Asking employees to behave as something they are not, and expecting them to be able to do this well, is the same as asking them to be inauthentic.
What Living the Brand forgets
Living the Brand programs forget that many brands are “made up”. Consider Hollister, the surfing lifestyle brand. People who work at Hollister as well as people who actually surf know that the brand is fake. The brand wasn’t started by surfers, it was started by marketers. Hollister has no roots in the sport of surfing or the culture of surfers.

What must it feel like for employees to act like a brand that they know is a fiction?
When employees are asked to act like a brand that they know is fake, or made up, they are asked to present themselves as something that they know it be fake. Not only is the brand not them, the brand is not what it says it is. It’s a double dose of inauthenticity.

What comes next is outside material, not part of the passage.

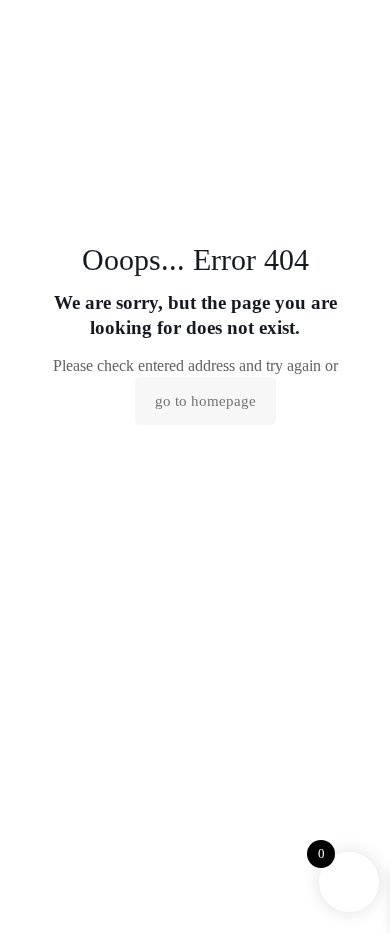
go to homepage (205, 401)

To be sure, there are situations where Living the Brand is not problematic. When certain elements of the brand and the organization are aligned, such as when the brand’s attributes and the organization’s attributes are similar or complementary, when the brand’s values and attributes are functional for the organization itself, when the brand’s attributes are universally appealing, and when all employees have the same potential for embodying the brand, Living the Brand programs are appropriate. In these situations, asking employees to live the brand does not also ask them to be inauthentic.

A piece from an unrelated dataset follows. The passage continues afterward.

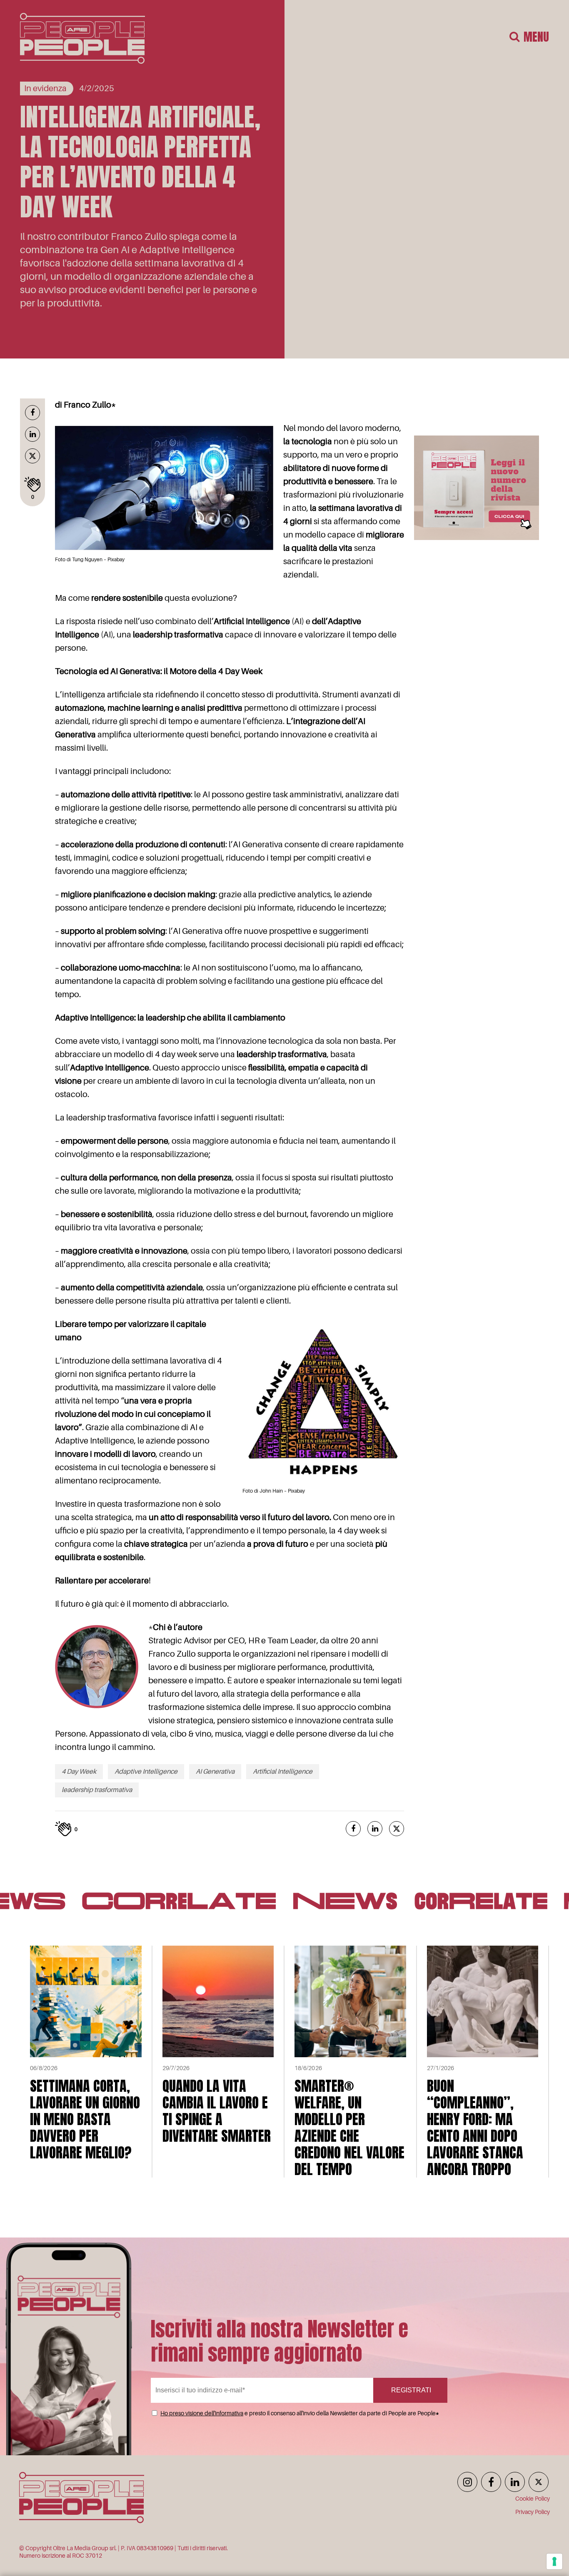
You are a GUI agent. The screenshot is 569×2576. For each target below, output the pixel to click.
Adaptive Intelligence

We need to keep in mind that employees don’t have to act like something they are not or to be something they are not to be effective at delivering on a brand’s promise.

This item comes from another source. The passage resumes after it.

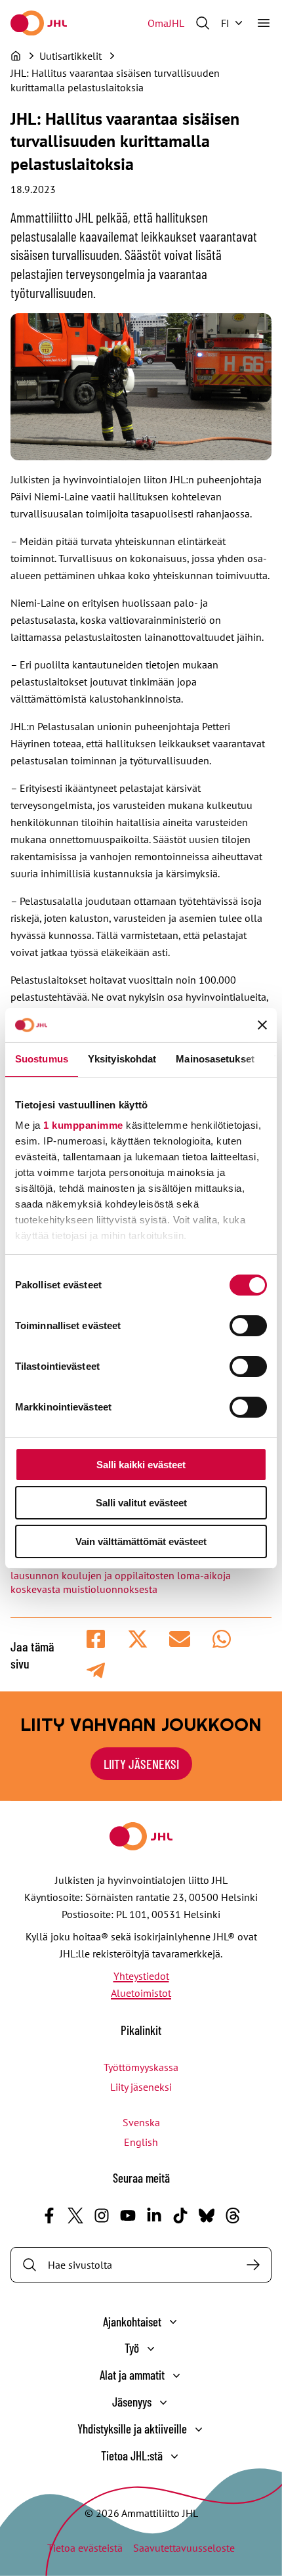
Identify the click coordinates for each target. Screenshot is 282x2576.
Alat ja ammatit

What employees really need to be effective at ‘giving the brand’ are processes for finding insights about a brand, the ability to listen to customers, and the creativity to translate brand attributes into service and product features that customers can appreciate. And, most important, employees need well-designed organizational processes that allow them to produce the brand’s attributes consistently.
Any leader can find these management challenges exciting, and none of these management challenges ask employees to be inauthentic.
You don’t have to live the brand to give the brand.
To learn more about Living the Brand, I recommend this book by my colleague, Nicholas Ind. He presents a thorough, mostly positive view of living the brand.
{ 2 comments… read them below or add one }
Betty Belts 02.23.08 at 2:04 am
Thanks for referring to my blog in your brand authenticity article.
I’d heard the Havassey story and many others about their exploitation of people in the surfing world and small designers to help reinforce their brand, including the use of images of true surf icons without their permission in their advertising, which they turned around and dubbed “editorial”, thus freeing them to get away with it.
It’s really interesting that none of that can be found in the press.
I’m adding your blog to my links and would be super stoked if you’d add mine to yours, if you want to!
Smiles and Aloha,
Donna
CV Harquail 02.27.08 at 2:16 pm
Donna- It’s interesting, isn’t it, that the best place to document the ‘fake’ness of certain brands is on individuals’ blogs– you really *can’t* find mention of it in the mainstream press. I’m not sure why this is– some might say it’s because magazines etc. rely on advertising, and certainly the ’surfwear’ market is a huge advertiser.
A scarier possibility is that maybe most people don’t think it’s wrong, and thus it’s not a story. Hmm.
You also remind us of something that I didn’t mention in my post, and that is that many of these brands present themselves as authentic by using imagery by and of real, authentic participants. The imagery looks and is ‘real’, but their use of it is theft. I’m going to think more about that idea, that stealing presentation and imagery from real participants is a way to steal authenticity.